Это не собирается работать :)
Нет (afaik) никакой установки реестра, которая включает или отключает доступ в Интернет и определенно нет никакой установки почтамта для позволения/отклонения интернет-использования. Я мог думать о некоторых (дрянной, легко съемный) препятствия, которые Вы могли бросить в своих пользователей, но в конечном счете Вы должны bloxk доступ в Интернет в своем брандмауэре и/или прокси-сервере.
- Вы могли установить IP-адрес шлюза на поддельный IP-адрес (плохая идея, потому что это замедляет ПК, нежелательный трафик LAN причин и пользователь могли - зависящий в его правах - chage это назад): используйте netsh.exe (см. MS Technet для объяснения) в сценарии входа в систему
- Вы могли испортить сервер DNS так, чтобы ПК не находил интернет-домены (плохая идея, потому что необходимо быть veeery осторожный, чтобы не испортить материал домена окон, много Доменной информации хранится в DNS, настолько отключающем, не никакая опция): см. эту документацию Microsoft для определенных настроек почтамта
- Вы могли установить прокси Internet Explorer, устанавливающий на поддельный IP (плохая идея, потому что это только влияет на Internet Explorer, и пользователи могут просто изменить его),
Таким образом, я действительно предложил бы: установите (прозрачный) прокси сквида с (прозрачным) AD/аутентификацией NTLM и заблокируйте определенных пользователей там.

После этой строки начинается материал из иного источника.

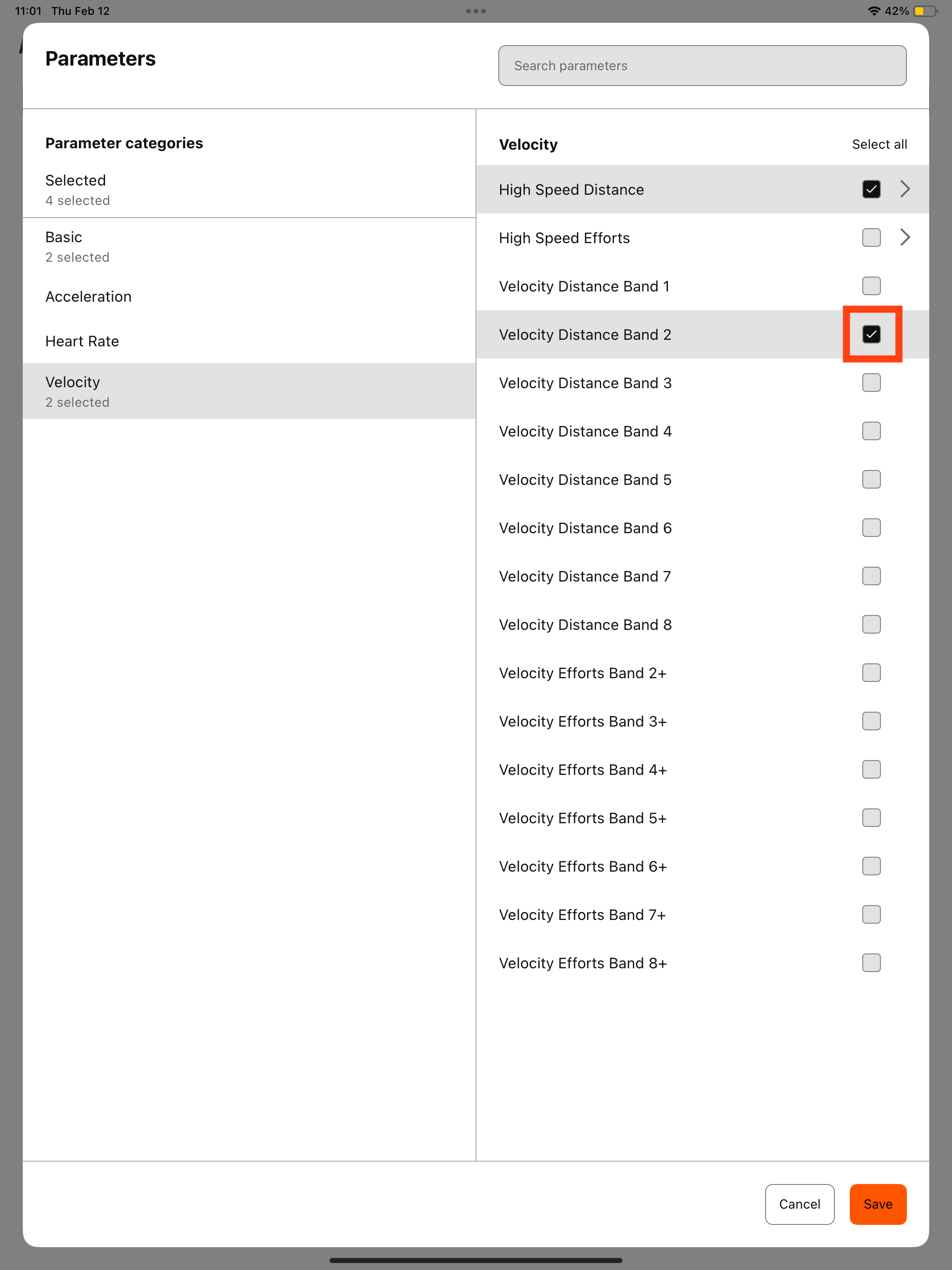Screen dimensions: 952x1270
Task: Toggle Velocity Distance Band 7 on
Action: click(x=871, y=576)
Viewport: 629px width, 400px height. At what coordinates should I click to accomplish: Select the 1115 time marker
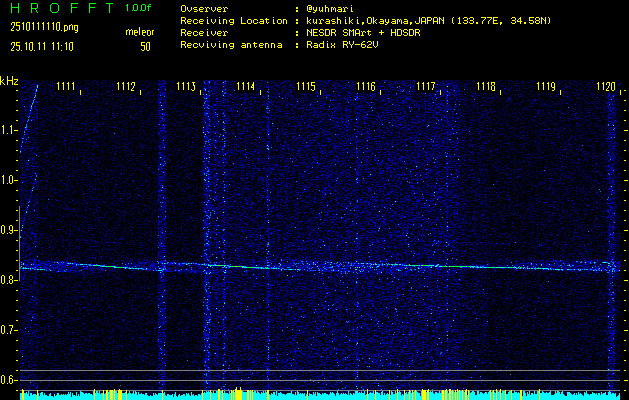306,87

Я не вижу, почему временный пароль должен истечь? Если пользователь никогда не входит в систему затем, это не должно истекать, потому что пользователь должен выбрать новый, таким образом, он знает это.
Согласно этому на первом доступе записи пользователем, пользователь должен будет изменить его на первой аутентификации http://linux.die.net/man/5/slapo-ppolicy
Вы говорите, что пользователь может проигнорировать изменение его, когда он сначала входит в?
-
1Нет, я говорю, что временный пароль должен только быть допустимым в течение 24-48 часов (т.е., он должен истечь, если пользователь, в которого он был отправлен, не входит в систему вскоре после получения его). Я не вижу способ осуществить это с политикой, все же. – jsight 6 October 2010 в 16:17
Похоже, что Вы, возможно, должны добавить pwdMustChange:TRUE для принуждения изменения на следующем входе в систему. Предварительно истекая пароль и отключение льготных логинов могут также требоваться.

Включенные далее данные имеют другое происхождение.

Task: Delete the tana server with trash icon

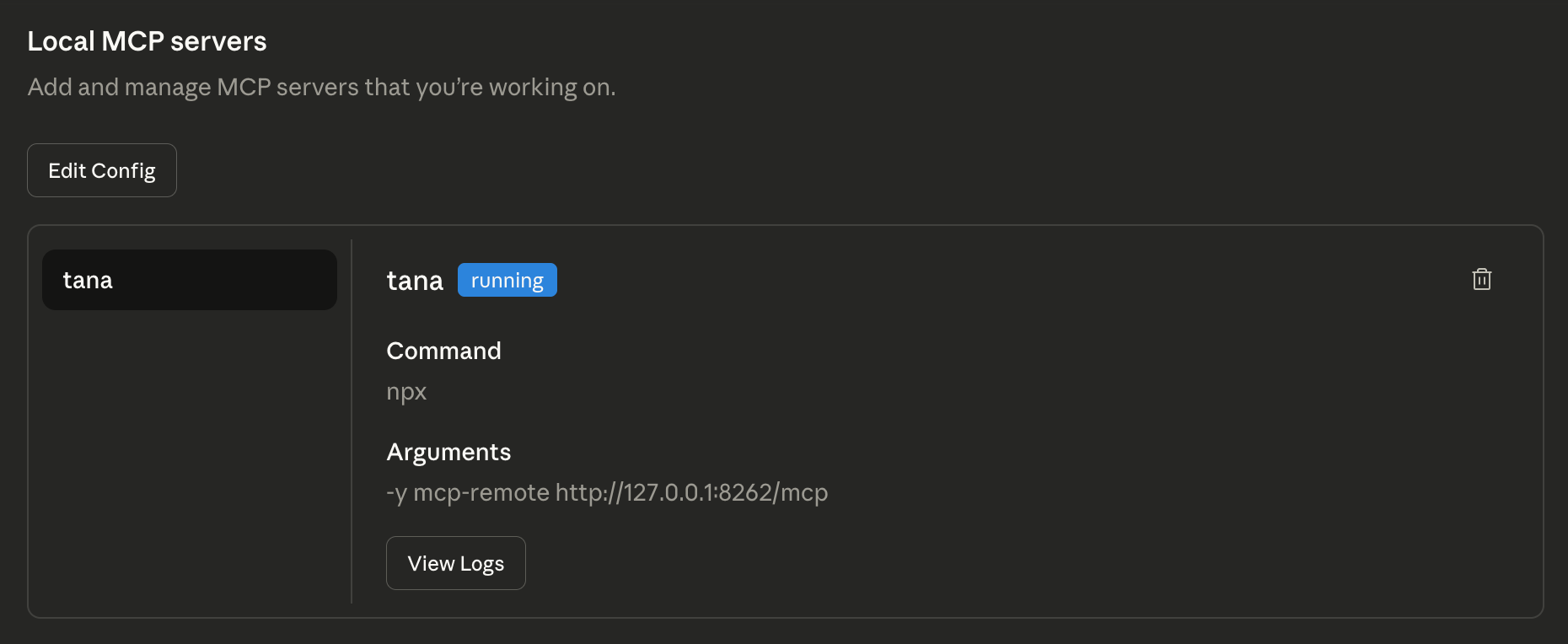Action: coord(1481,279)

Отключение льготных логинов вызовет проблемы для пользователей, которые позволяют их паролю истечь, таким образом, Вы могли бы хотеть увеличить время предупреждения истечения пароля.

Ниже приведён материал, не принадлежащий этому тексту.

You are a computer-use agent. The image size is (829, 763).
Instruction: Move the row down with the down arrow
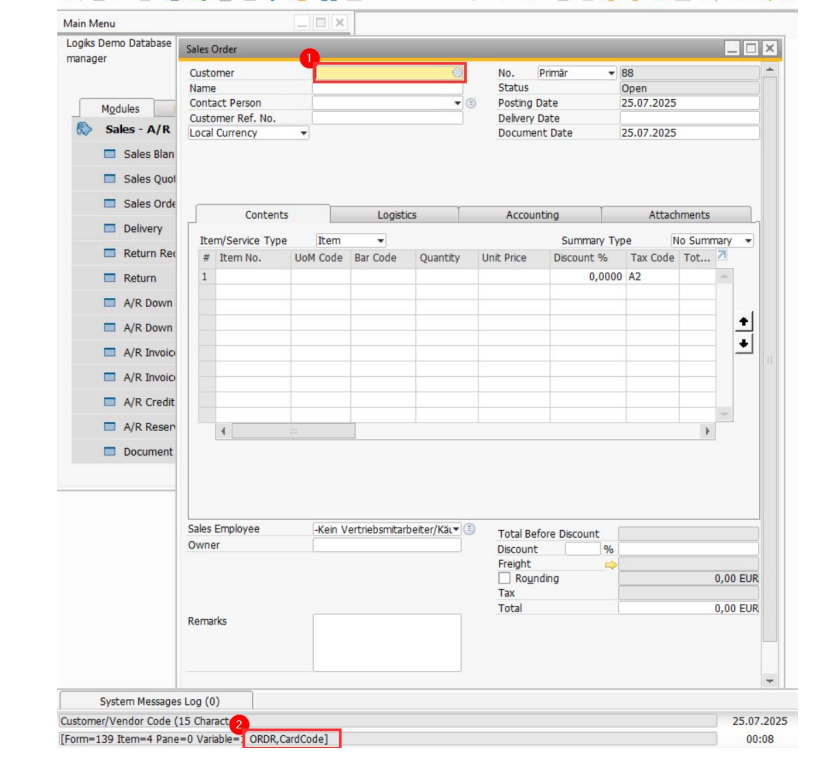743,344
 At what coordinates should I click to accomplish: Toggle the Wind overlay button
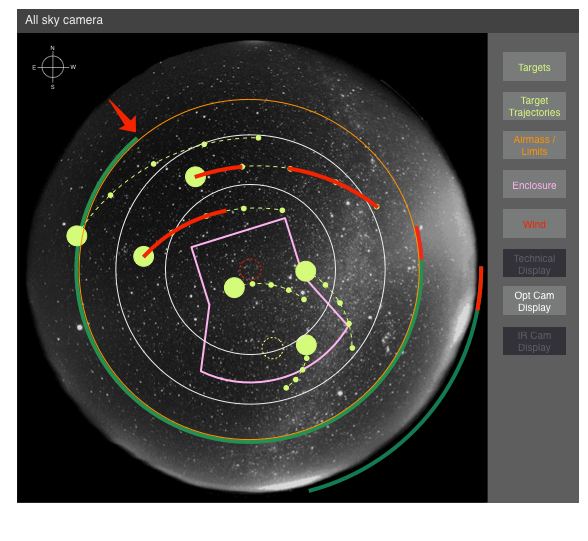coord(534,224)
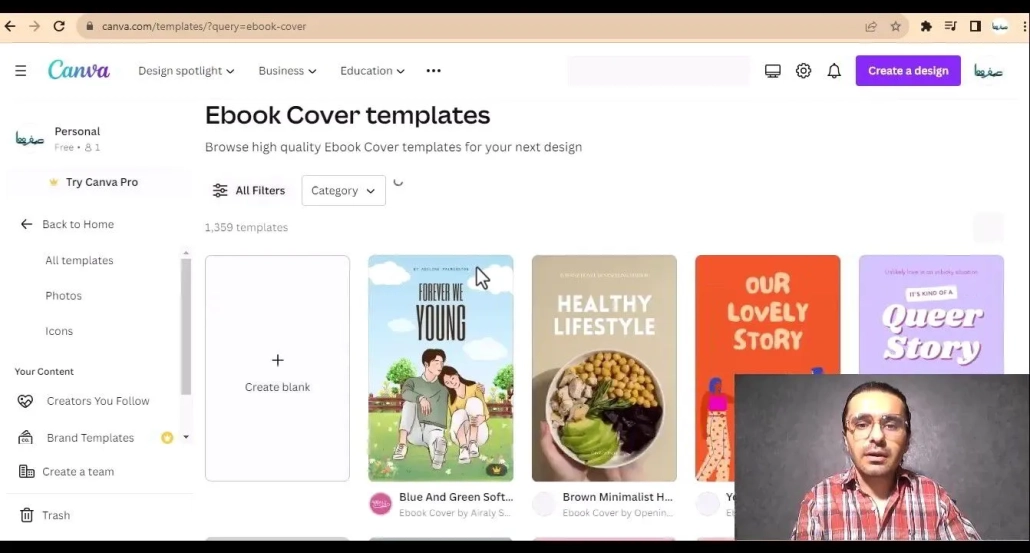The height and width of the screenshot is (553, 1030).
Task: Open the notifications bell
Action: 834,71
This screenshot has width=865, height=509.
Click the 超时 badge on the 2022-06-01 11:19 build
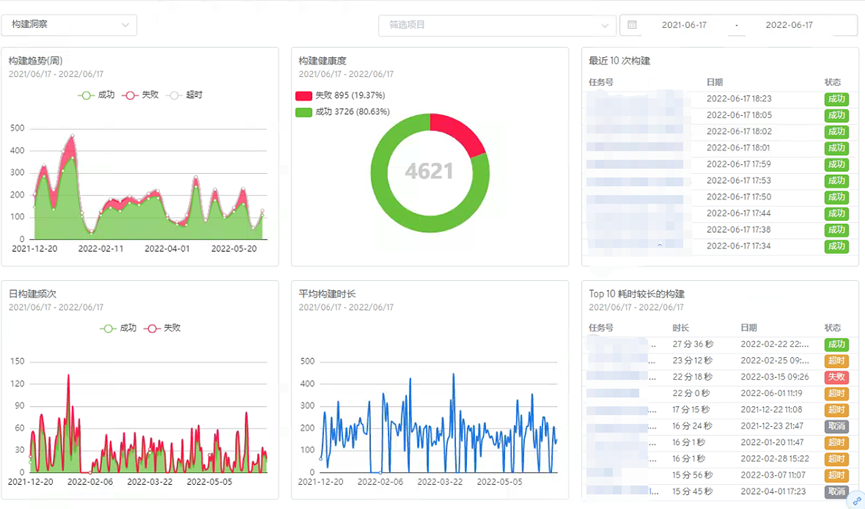coord(836,393)
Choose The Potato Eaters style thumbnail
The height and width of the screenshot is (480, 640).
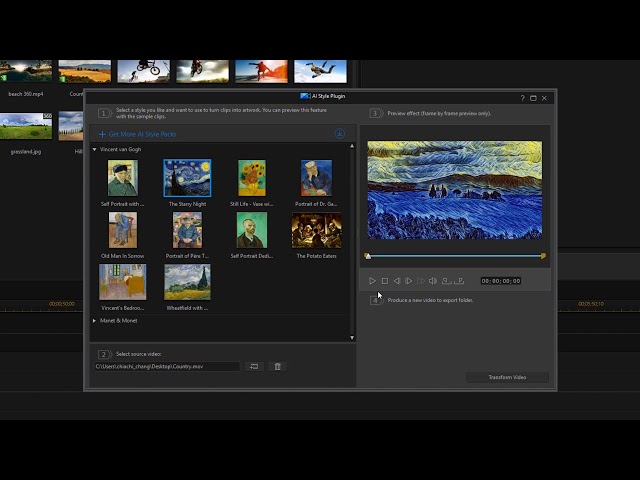tap(316, 230)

Я понимаю, что это сообщение довольно старо, но ему еще не ответили. У меня нет опыта с OpenLDAP, но с OpenDJ существует ds-cfg-max-password-reset-age свойство, которое устанавливает максимальный отрезок времени, который пользователю дают для изменения их пароля после того, как это было сброшено.
Надеюсь, это поможет.
Вы можете установить pwdMustChange = true в ppolicy и добавить ] pwdReset = true пользователю,
Пользователь сможет успешно выполнить привязку, но получит запрос: «Пароль должен быть изменен».